The Supreme Court has asked the Union government to consider amending the Hindu Succession Act (HSA) which disqualifies a scheduled tribe (ST) woman from being considered on par with male counterparts in matters of her share in the paternal property.
- The top court said when the daughter belonging to the non-tribal is entitled to equal share in the property of her father, there is no reason to deny such a right to the daughter of tribal communities.
- As per Section 2(2) of the Hindu Succession Act, the Hindu Succession Act will not be applicable to members of the Scheduled Tribes.
About Hindu Succession Act, 1956
- The Mitakshara school of Hindu law codified as the Hindu Succession Act, 1956 governed succession and inheritance of property but only recognised males as legal heirs.
- The law applied to everyone who is not a Muslim, Christian, Parsi or Jew by religion.
- Buddhists, Sikhs, Jains and followers of Arya Samaj, Brahmo Samaj are also considered Hindus for the purposes of this law.

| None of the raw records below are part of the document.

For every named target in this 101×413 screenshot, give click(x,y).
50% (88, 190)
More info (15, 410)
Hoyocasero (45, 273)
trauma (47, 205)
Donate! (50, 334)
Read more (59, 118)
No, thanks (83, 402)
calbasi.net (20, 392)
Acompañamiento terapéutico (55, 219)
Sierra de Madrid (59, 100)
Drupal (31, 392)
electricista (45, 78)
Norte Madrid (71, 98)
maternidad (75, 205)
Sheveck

- In a Hindu Undivided Family, several legal heirs through generations can exist jointly.
- Traditionally, only male descendants of a common ancestor along with their mothers, wives and unmarried daughters are considered a joint Hindu family. The legal heirs hold the family property jointly.
- Women were recognised as coparceners or joint legal heirs for partition arising from 2005.
- Section 6 of the Act was amended that year to make a daughter of a coparcener also a coparcener by birth “in her own right in the same manner as the son”.
- The law also gave the daughter the same rights and liabilities “in the coparcenary property as she would have had if she had been a son”.